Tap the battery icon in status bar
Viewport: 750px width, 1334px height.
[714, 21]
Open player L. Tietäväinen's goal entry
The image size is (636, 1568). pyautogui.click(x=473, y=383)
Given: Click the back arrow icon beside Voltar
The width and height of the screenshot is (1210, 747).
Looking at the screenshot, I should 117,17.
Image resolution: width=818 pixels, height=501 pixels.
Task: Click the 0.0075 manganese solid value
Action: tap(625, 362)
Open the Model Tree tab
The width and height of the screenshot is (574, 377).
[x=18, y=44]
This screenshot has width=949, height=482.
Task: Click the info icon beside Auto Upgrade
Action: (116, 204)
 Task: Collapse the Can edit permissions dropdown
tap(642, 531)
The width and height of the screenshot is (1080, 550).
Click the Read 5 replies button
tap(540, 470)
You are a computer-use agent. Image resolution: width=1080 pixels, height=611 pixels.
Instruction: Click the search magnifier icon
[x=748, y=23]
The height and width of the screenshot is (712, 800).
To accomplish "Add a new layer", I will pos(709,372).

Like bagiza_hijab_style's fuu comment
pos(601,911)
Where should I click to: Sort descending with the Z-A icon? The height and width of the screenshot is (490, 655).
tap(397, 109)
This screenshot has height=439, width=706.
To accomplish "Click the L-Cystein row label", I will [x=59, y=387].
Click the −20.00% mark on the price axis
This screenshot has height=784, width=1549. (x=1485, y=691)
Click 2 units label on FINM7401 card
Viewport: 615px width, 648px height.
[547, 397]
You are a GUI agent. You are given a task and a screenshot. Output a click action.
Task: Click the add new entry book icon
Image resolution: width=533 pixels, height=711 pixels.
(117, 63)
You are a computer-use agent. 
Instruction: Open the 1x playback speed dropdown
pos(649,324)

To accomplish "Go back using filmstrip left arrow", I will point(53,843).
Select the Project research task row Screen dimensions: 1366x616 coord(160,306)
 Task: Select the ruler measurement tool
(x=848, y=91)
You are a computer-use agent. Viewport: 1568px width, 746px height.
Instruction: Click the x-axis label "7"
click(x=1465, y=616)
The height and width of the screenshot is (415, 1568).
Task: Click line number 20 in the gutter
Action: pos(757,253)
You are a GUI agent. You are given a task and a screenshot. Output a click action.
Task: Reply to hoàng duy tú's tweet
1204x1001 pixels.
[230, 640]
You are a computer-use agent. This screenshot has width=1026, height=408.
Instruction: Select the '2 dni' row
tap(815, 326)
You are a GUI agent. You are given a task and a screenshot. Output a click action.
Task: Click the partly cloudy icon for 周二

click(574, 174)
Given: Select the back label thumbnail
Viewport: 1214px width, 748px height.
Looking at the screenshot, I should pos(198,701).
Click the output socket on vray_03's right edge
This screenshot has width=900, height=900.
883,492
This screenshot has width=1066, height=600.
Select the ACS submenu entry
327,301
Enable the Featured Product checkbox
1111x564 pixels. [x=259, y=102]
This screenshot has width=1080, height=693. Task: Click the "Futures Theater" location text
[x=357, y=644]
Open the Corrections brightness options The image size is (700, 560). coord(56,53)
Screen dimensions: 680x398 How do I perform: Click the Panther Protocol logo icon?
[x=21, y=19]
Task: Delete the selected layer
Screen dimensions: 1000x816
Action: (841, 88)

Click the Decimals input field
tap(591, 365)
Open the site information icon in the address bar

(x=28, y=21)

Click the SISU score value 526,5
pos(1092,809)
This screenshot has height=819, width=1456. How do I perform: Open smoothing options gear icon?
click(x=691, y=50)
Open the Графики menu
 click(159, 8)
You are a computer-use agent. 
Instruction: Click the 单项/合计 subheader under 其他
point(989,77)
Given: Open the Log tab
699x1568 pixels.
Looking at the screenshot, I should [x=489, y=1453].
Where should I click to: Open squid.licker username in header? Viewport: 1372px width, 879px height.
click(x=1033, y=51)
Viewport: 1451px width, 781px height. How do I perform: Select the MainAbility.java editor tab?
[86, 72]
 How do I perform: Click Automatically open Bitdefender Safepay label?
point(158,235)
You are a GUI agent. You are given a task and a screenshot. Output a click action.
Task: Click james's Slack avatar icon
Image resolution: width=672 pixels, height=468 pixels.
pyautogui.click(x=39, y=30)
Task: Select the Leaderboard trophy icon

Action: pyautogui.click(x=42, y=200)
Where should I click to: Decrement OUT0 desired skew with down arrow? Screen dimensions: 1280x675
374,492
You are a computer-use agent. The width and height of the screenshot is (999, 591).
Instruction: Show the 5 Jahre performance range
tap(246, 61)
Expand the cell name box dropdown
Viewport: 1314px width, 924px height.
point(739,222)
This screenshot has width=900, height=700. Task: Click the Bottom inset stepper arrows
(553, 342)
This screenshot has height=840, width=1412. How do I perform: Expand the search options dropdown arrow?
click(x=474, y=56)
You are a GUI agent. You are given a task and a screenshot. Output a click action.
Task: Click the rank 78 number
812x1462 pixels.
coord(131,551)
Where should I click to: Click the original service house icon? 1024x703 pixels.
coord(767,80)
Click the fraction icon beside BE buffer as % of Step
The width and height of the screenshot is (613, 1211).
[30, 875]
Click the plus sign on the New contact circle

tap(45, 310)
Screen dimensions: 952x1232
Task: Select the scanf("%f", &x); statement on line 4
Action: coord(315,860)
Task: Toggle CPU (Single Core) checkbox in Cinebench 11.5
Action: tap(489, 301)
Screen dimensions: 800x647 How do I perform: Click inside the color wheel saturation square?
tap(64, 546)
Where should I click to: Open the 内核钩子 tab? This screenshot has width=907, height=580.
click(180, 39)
####
▶ Exercise description: Print the entries exactly. Include every one.

▶ Expected output:
Tap the battery icon in status bar
Viewport: 750px width, 1334px height.
[714, 21]
Open player L. Tietäväinen's goal entry
The image size is (636, 1568). pyautogui.click(x=473, y=383)
Given: Click the back arrow icon beside Voltar
The width and height of the screenshot is (1210, 747).
Looking at the screenshot, I should 117,17.
Image resolution: width=818 pixels, height=501 pixels.
Task: Click the 0.0075 manganese solid value
Action: tap(625, 362)
Open the Model Tree tab
The width and height of the screenshot is (574, 377).
[x=18, y=44]
This screenshot has width=949, height=482.
Task: Click the info icon beside Auto Upgrade
Action: (116, 204)
 Task: Collapse the Can edit permissions dropdown
tap(642, 531)
The width and height of the screenshot is (1080, 550).
Click the Read 5 replies button
tap(540, 470)
You are a computer-use agent. Image resolution: width=1080 pixels, height=611 pixels.
Instruction: Click the search magnifier icon
[x=748, y=23]
The height and width of the screenshot is (712, 800).
To accomplish "Add a new layer", I will pos(709,372).

Like bagiza_hijab_style's fuu comment
pos(601,911)
Where should I click to: Sort descending with the Z-A icon? The height and width of the screenshot is (490, 655).
tap(397, 109)
This screenshot has height=439, width=706.
To accomplish "Click the L-Cystein row label", I will [x=59, y=387].
Click the −20.00% mark on the price axis
This screenshot has height=784, width=1549. (x=1485, y=691)
Click 2 units label on FINM7401 card
Viewport: 615px width, 648px height.
[547, 397]
You are a GUI agent. You are given a task and a screenshot. Output a click action.
Task: Click the add new entry book icon
Image resolution: width=533 pixels, height=711 pixels.
(117, 63)
You are a computer-use agent. 
Instruction: Open the 1x playback speed dropdown
pos(649,324)

To accomplish "Go back using filmstrip left arrow", I will point(53,843).
Select the Project research task row Screen dimensions: 1366x616 coord(160,306)
 Task: Select the ruler measurement tool
(x=848, y=91)
You are a computer-use agent. Viewport: 1568px width, 746px height.
Instruction: Click the x-axis label "7"
click(x=1465, y=616)
The height and width of the screenshot is (415, 1568).
Task: Click line number 20 in the gutter
Action: pos(757,253)
You are a GUI agent. You are given a task and a screenshot. Output a click action.
Task: Reply to hoàng duy tú's tweet
1204x1001 pixels.
[230, 640]
You are a computer-use agent. This screenshot has width=1026, height=408.
Instruction: Select the '2 dni' row
tap(815, 326)
You are a GUI agent. You are given a task and a screenshot. Output a click action.
Task: Click the partly cloudy icon for 周二

click(574, 174)
Given: Select the back label thumbnail
Viewport: 1214px width, 748px height.
Looking at the screenshot, I should pos(198,701).
Click the output socket on vray_03's right edge
This screenshot has width=900, height=900.
883,492
This screenshot has width=1066, height=600.
Select the ACS submenu entry
327,301
Enable the Featured Product checkbox
1111x564 pixels. [x=259, y=102]
This screenshot has width=1080, height=693. Task: Click the "Futures Theater" location text
[x=357, y=644]
Open the Corrections brightness options The image size is (700, 560). coord(56,53)
Screen dimensions: 680x398 How do I perform: Click the Panther Protocol logo icon?
[x=21, y=19]
Task: Delete the selected layer
Screen dimensions: 1000x816
Action: (841, 88)

Click the Decimals input field
tap(591, 365)
Open the site information icon in the address bar

(x=28, y=21)

Click the SISU score value 526,5
pos(1092,809)
This screenshot has height=819, width=1456. How do I perform: Open smoothing options gear icon?
click(x=691, y=50)
Open the Графики menu
 click(159, 8)
You are a computer-use agent. 
Instruction: Click the 单项/合计 subheader under 其他
point(989,77)
Given: Open the Log tab
699x1568 pixels.
Looking at the screenshot, I should [x=489, y=1453].
Where should I click to: Open squid.licker username in header? Viewport: 1372px width, 879px height.
click(x=1033, y=51)
Viewport: 1451px width, 781px height. How do I perform: Select the MainAbility.java editor tab?
[86, 72]
 How do I perform: Click Automatically open Bitdefender Safepay label?
point(158,235)
You are a GUI agent. You are given a task and a screenshot. Output a click action.
Task: Click james's Slack avatar icon
Image resolution: width=672 pixels, height=468 pixels.
pyautogui.click(x=39, y=30)
Task: Select the Leaderboard trophy icon

Action: pyautogui.click(x=42, y=200)
Where should I click to: Decrement OUT0 desired skew with down arrow? Screen dimensions: 1280x675
374,492
You are a computer-use agent. The width and height of the screenshot is (999, 591).
Instruction: Show the 5 Jahre performance range
tap(246, 61)
Expand the cell name box dropdown
Viewport: 1314px width, 924px height.
point(739,222)
This screenshot has width=900, height=700. Task: Click the Bottom inset stepper arrows
(553, 342)
This screenshot has height=840, width=1412. How do I perform: Expand the search options dropdown arrow?
click(x=474, y=56)
You are a GUI agent. You are given a task and a screenshot. Output a click action.
Task: Click the rank 78 number
812x1462 pixels.
coord(131,551)
Where should I click to: Click the original service house icon? 1024x703 pixels.
coord(767,80)
Click the fraction icon beside BE buffer as % of Step
The width and height of the screenshot is (613, 1211).
[30, 875]
Click the plus sign on the New contact circle

tap(45, 310)
Screen dimensions: 952x1232
Task: Select the scanf("%f", &x); statement on line 4
Action: coord(315,860)
Task: Toggle CPU (Single Core) checkbox in Cinebench 11.5
Action: tap(489, 301)
Screen dimensions: 800x647 How do I perform: Click inside the color wheel saturation square?
tap(64, 546)
Where should I click to: Open the 内核钩子 tab? This screenshot has width=907, height=580.
click(180, 39)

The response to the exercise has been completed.